Lo primero que vino a su mente y lo que se le ocurrió al ver esto fue “recoger a los vecinos que estaban en la parte baja (muy en la orilla del río Duey) y brindarles un refugio seguro en su casa”.“Las hojas de zinc volaban y cuando vi que las matas de coco se cayeron”, señala donde estaban, “recogí a los vecinos que estaban en la parte baja”.Rodolfo, de 37 años, cuenta que no aguantaba los gritos de otros residentes de allí que, cuando se les iba una hoja de zinc de sus techos, se alarmaban y pronunciaban oraciones, “pidiendo a la virgen que los protegiera”.

Ante ese, para él, desgarrador panorama, lo segundo que decidió hacer fue subirse por los techos y colocar blocks en los techos de hojalata de todas las casas y amarrar con sogas. Pasaron una, dos, tres, cuatro horas y ahí estaba él, bajo lluvia, trueno y viento.“El instinto humano siempre cuando uno ve a una persona mayor que uno, lo que uno hace es socorrerlo. Gracias a Dios no hubo pérdida humana, pero pasamos la madrugada entera socorriendo a los vecinos para que no se les fuera el techo de zinc”, narra.

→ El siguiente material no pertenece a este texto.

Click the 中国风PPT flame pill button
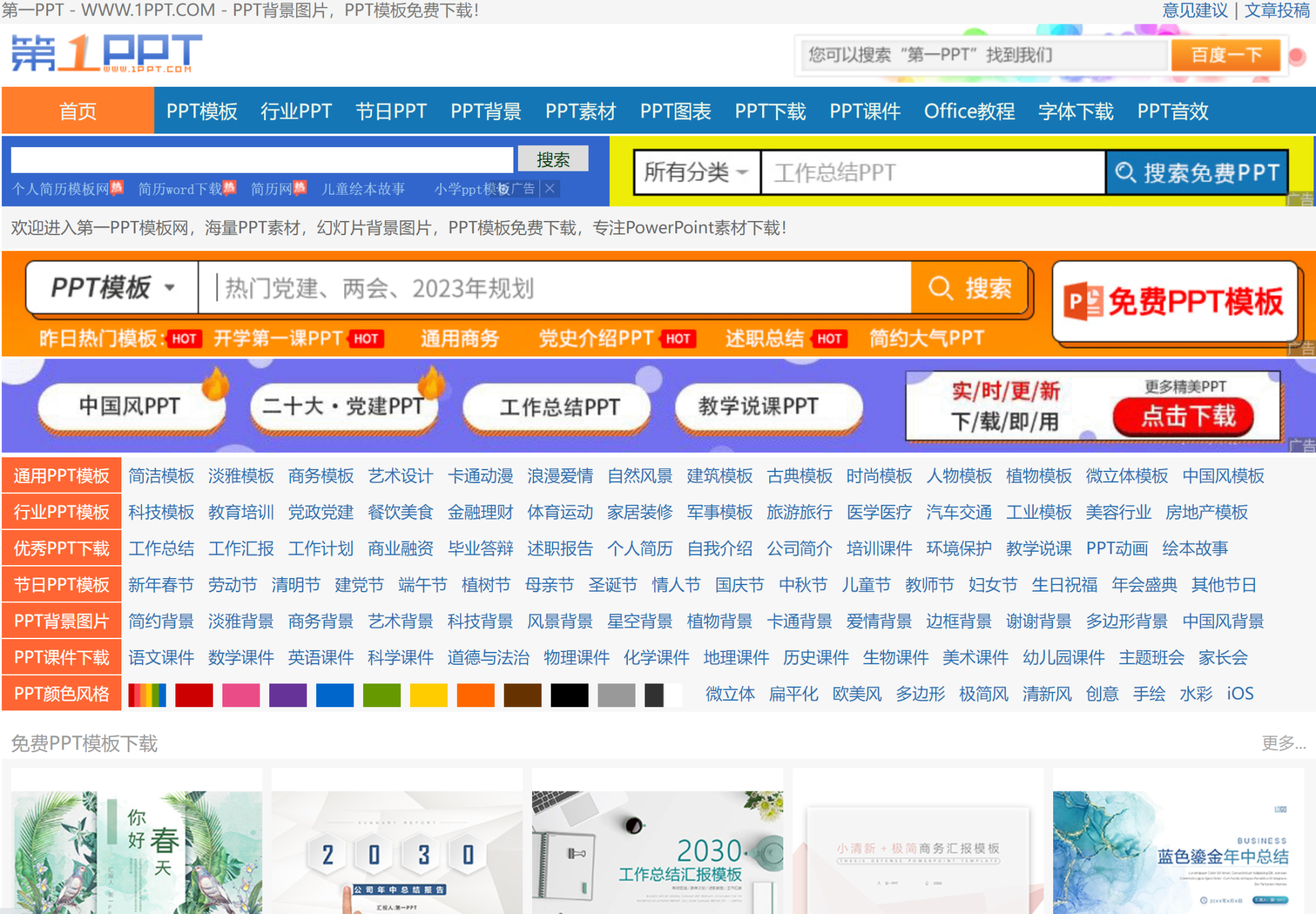The image size is (1316, 914). click(130, 406)
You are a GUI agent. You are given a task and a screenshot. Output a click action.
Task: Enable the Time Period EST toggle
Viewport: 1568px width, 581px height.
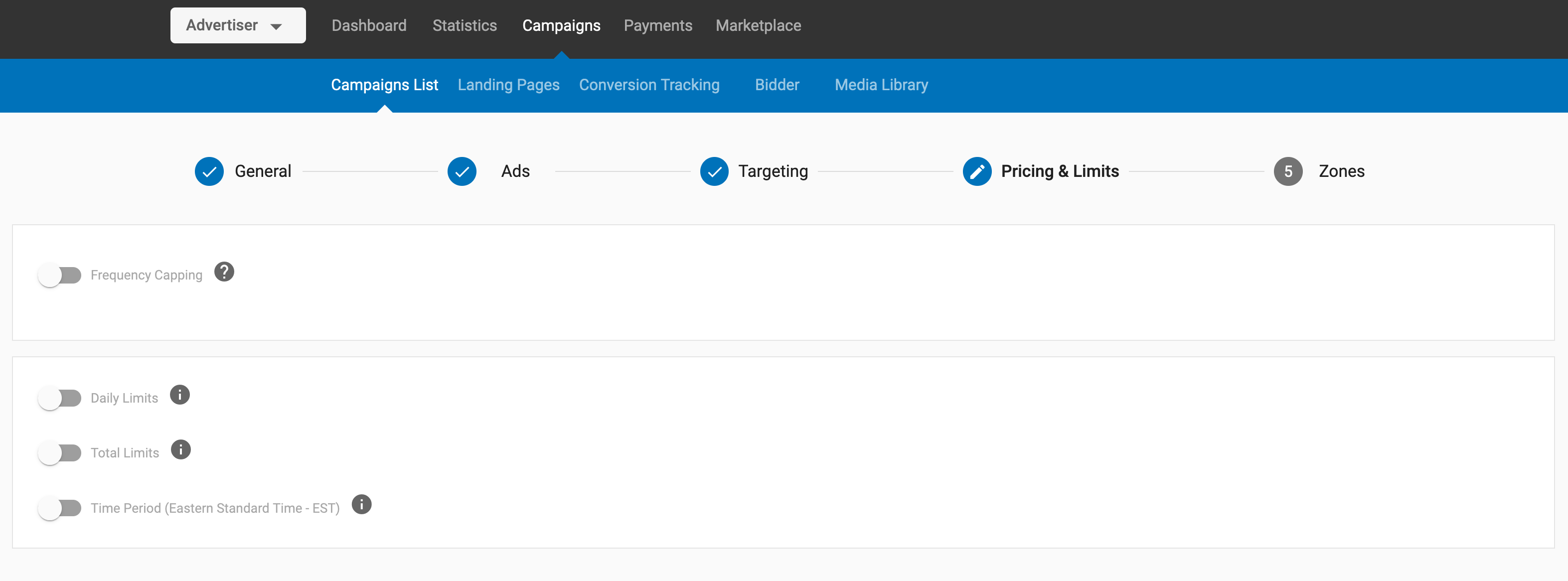point(60,508)
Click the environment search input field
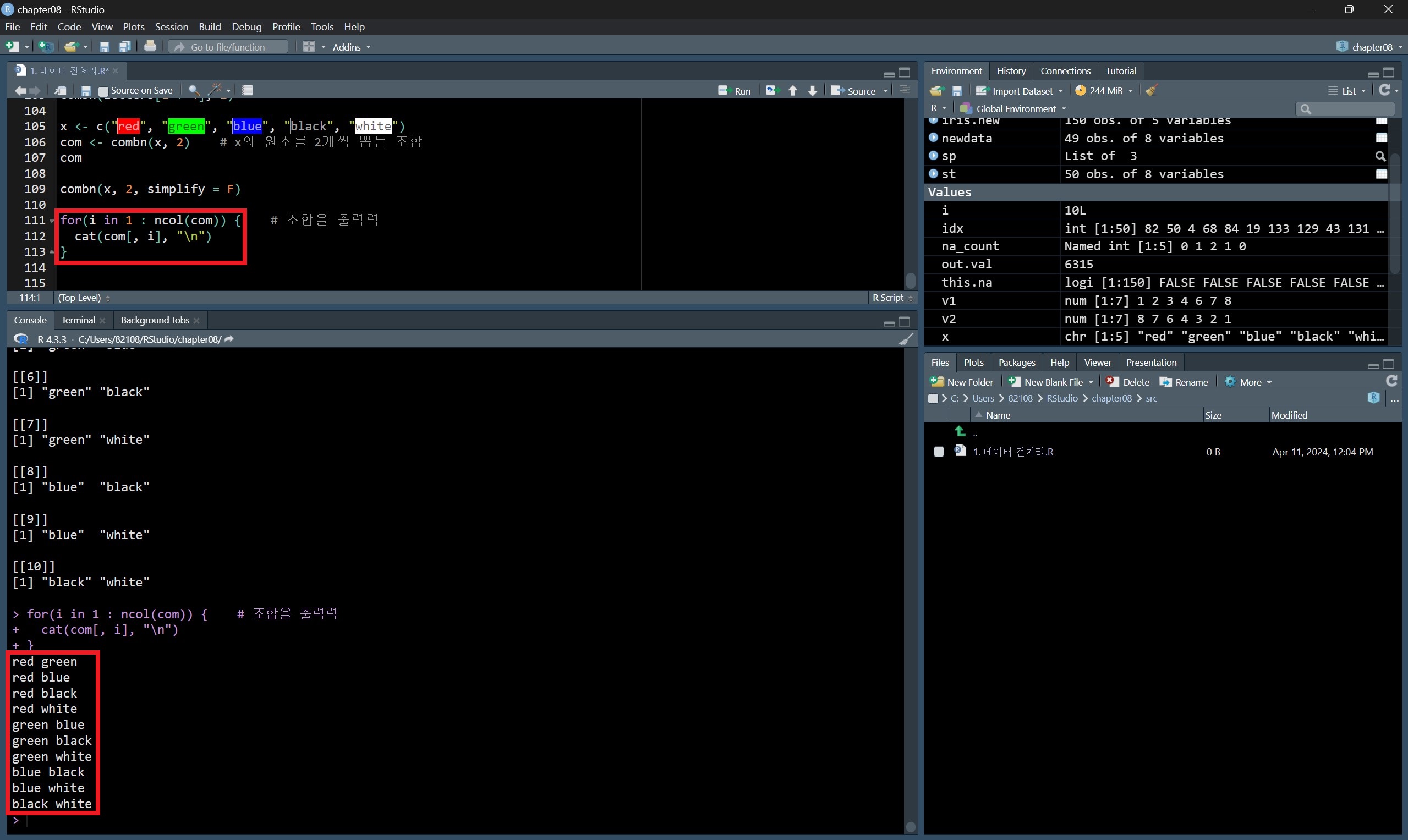 [1347, 109]
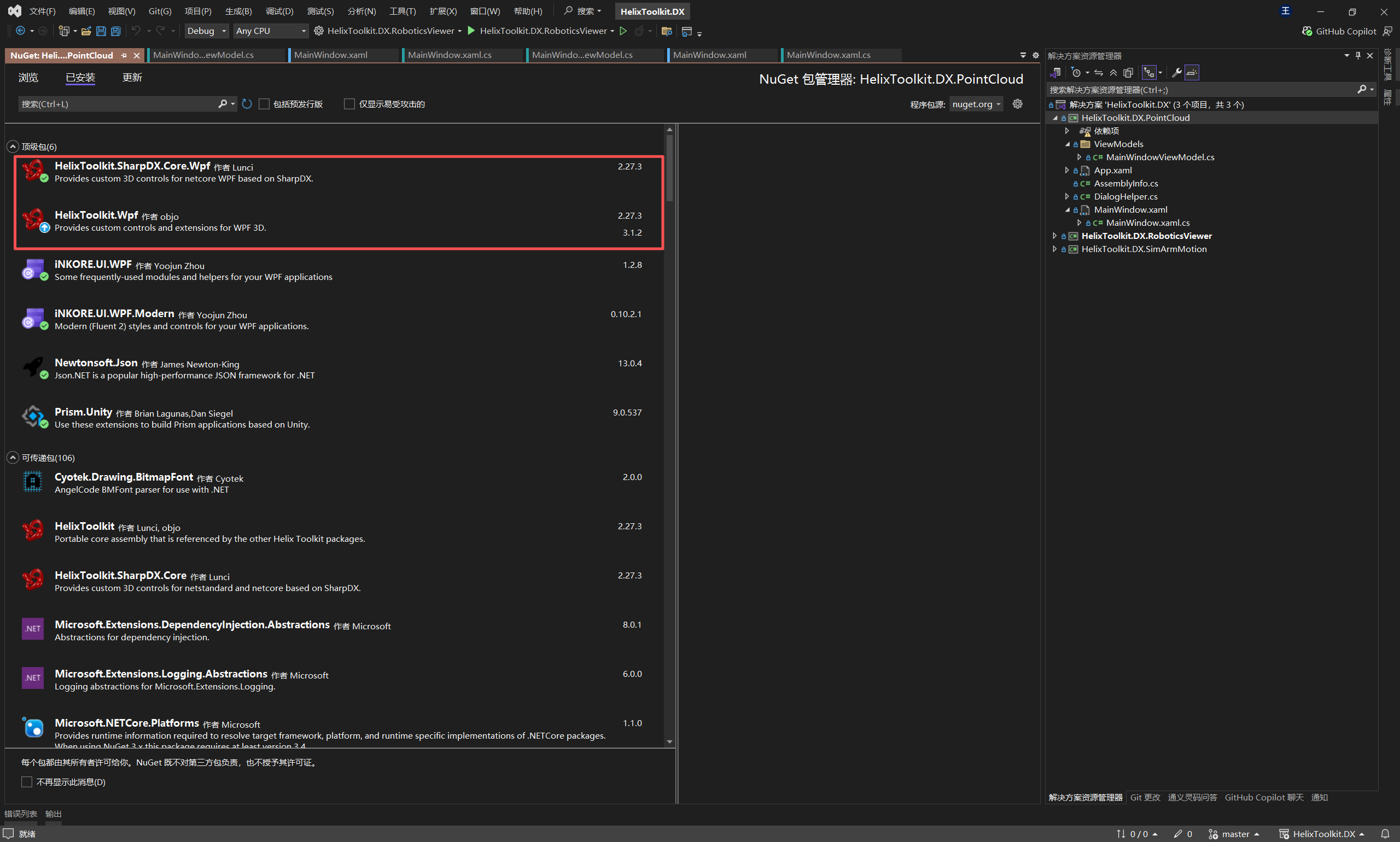This screenshot has height=842, width=1400.
Task: Check the 不再显示此消息 checkbox
Action: (27, 782)
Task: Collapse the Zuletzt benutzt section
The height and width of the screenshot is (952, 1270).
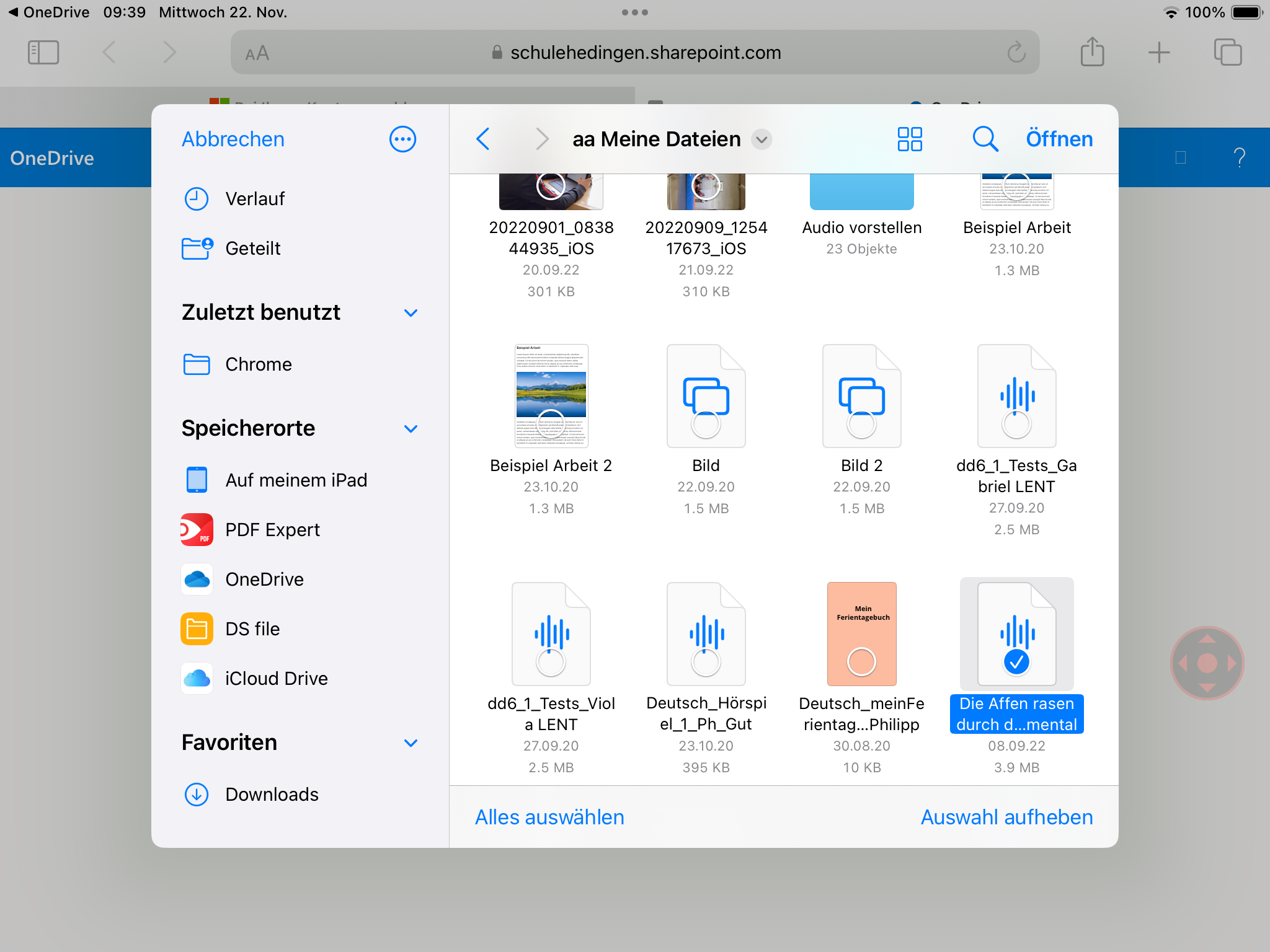Action: tap(411, 313)
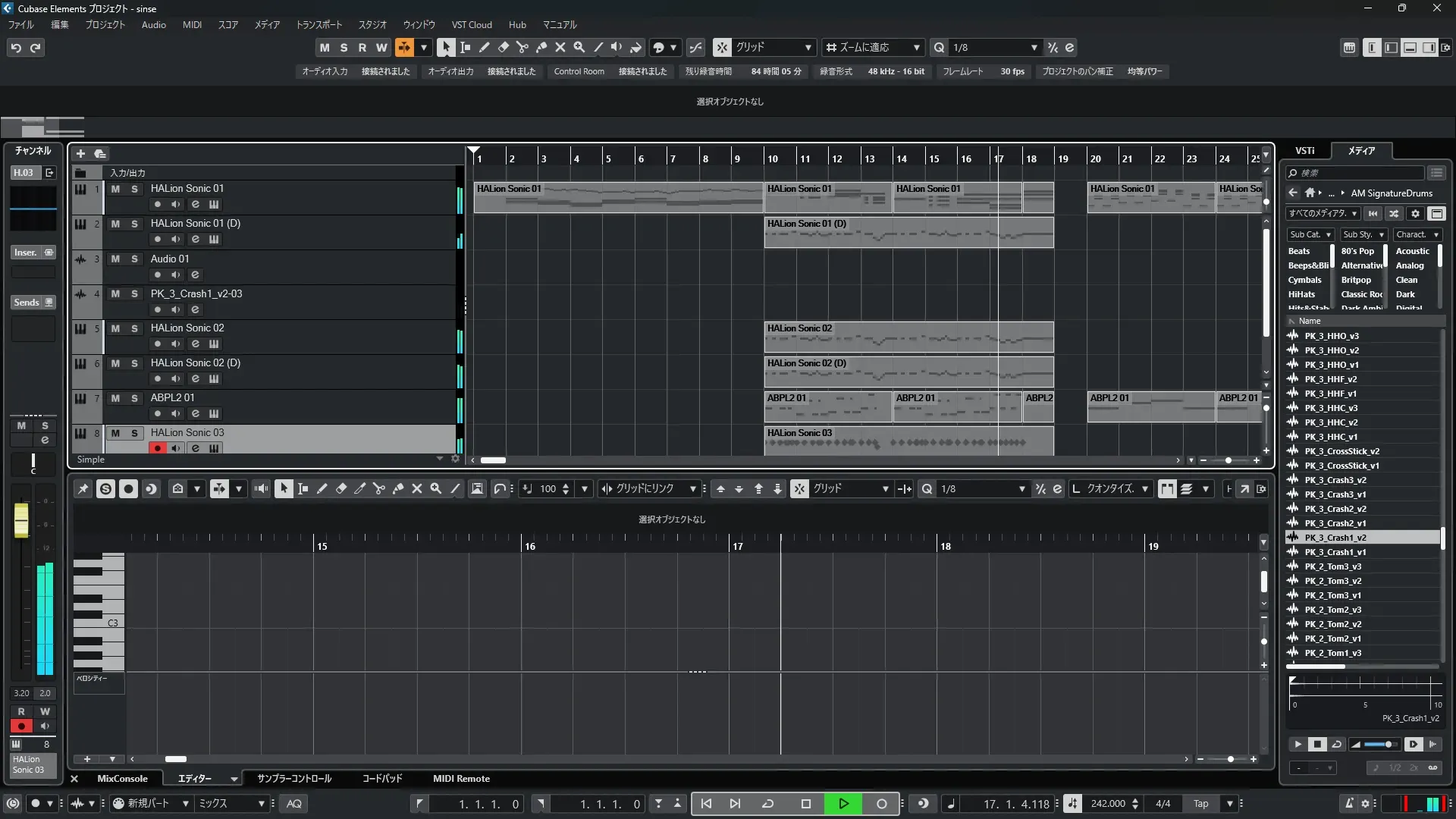Viewport: 1456px width, 819px height.
Task: Select the Eraser tool in top toolbar
Action: pyautogui.click(x=503, y=47)
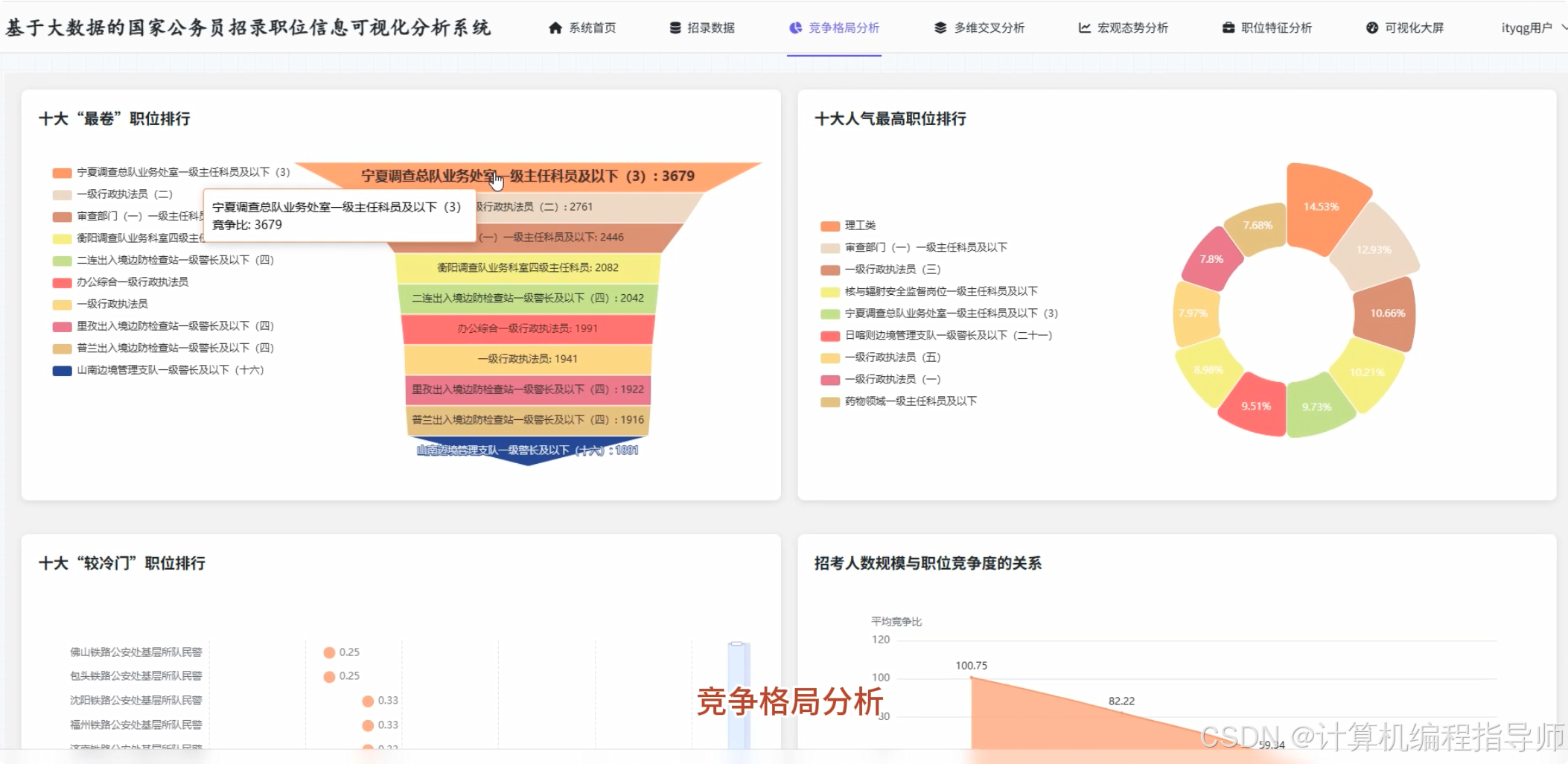This screenshot has width=1568, height=764.
Task: Select the home icon beside 系统首页
Action: pyautogui.click(x=554, y=28)
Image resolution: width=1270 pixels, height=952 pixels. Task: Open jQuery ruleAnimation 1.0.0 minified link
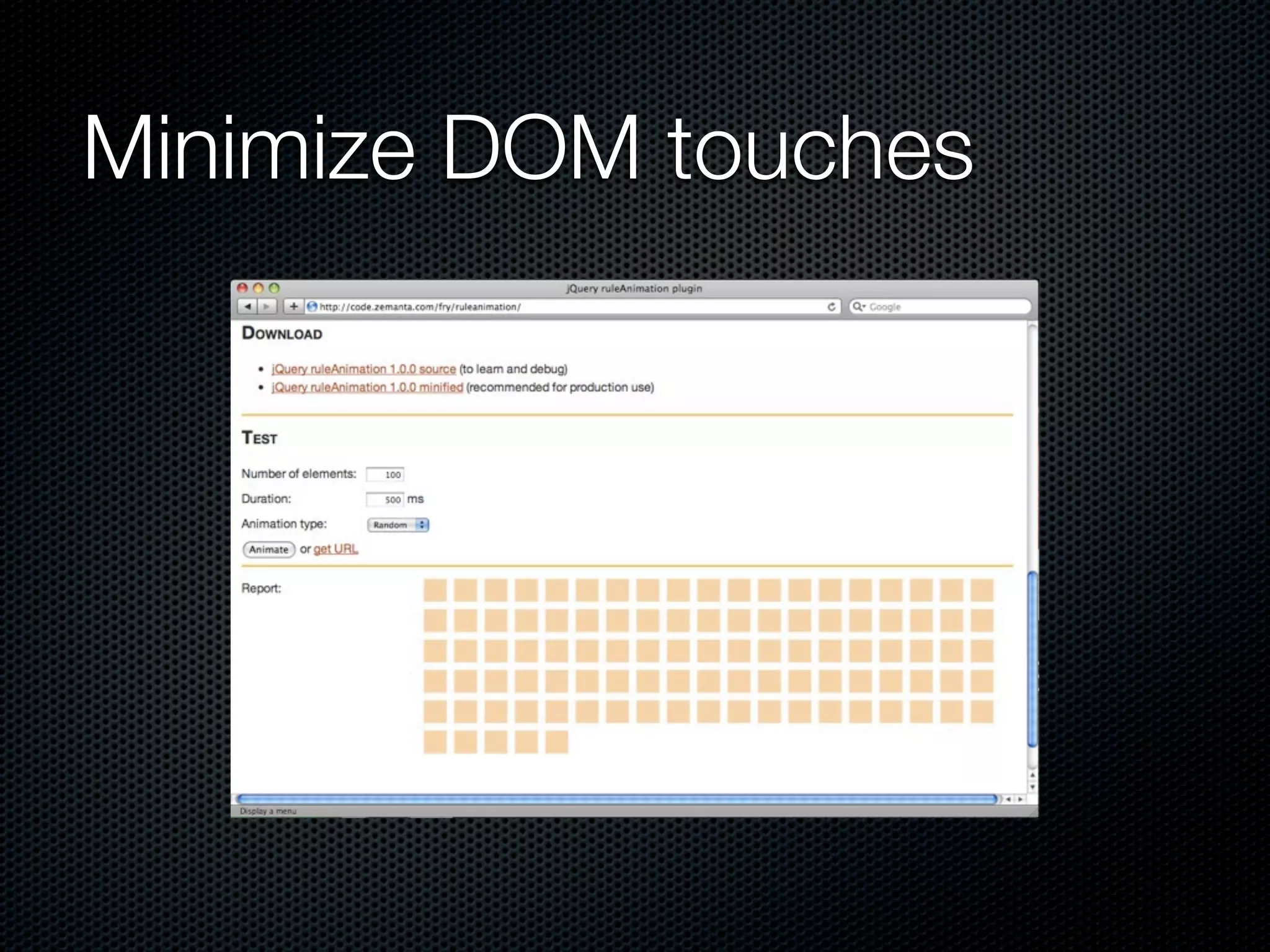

El siguiente día, específicamente, a las 6:00 de la mañana, cuando empieza a amanecer, y las lluvias han cesado un poco, Rodolfo nota “un sonido extraño proveniente del arroyo”.Cuando se percata ya el afluente comienza a tocar una puerta tras otra y a penetrar por las ventanas de su vivienda.“Ese río subió y no pudimos recoger nada. Lo vivimos en carne propia y hoy lo estamos sufriendo”, dice tras precisar que nuevamente tuvo que socorrer a sus vecinos, sobre todo, a los adultos mayores y convalecientes.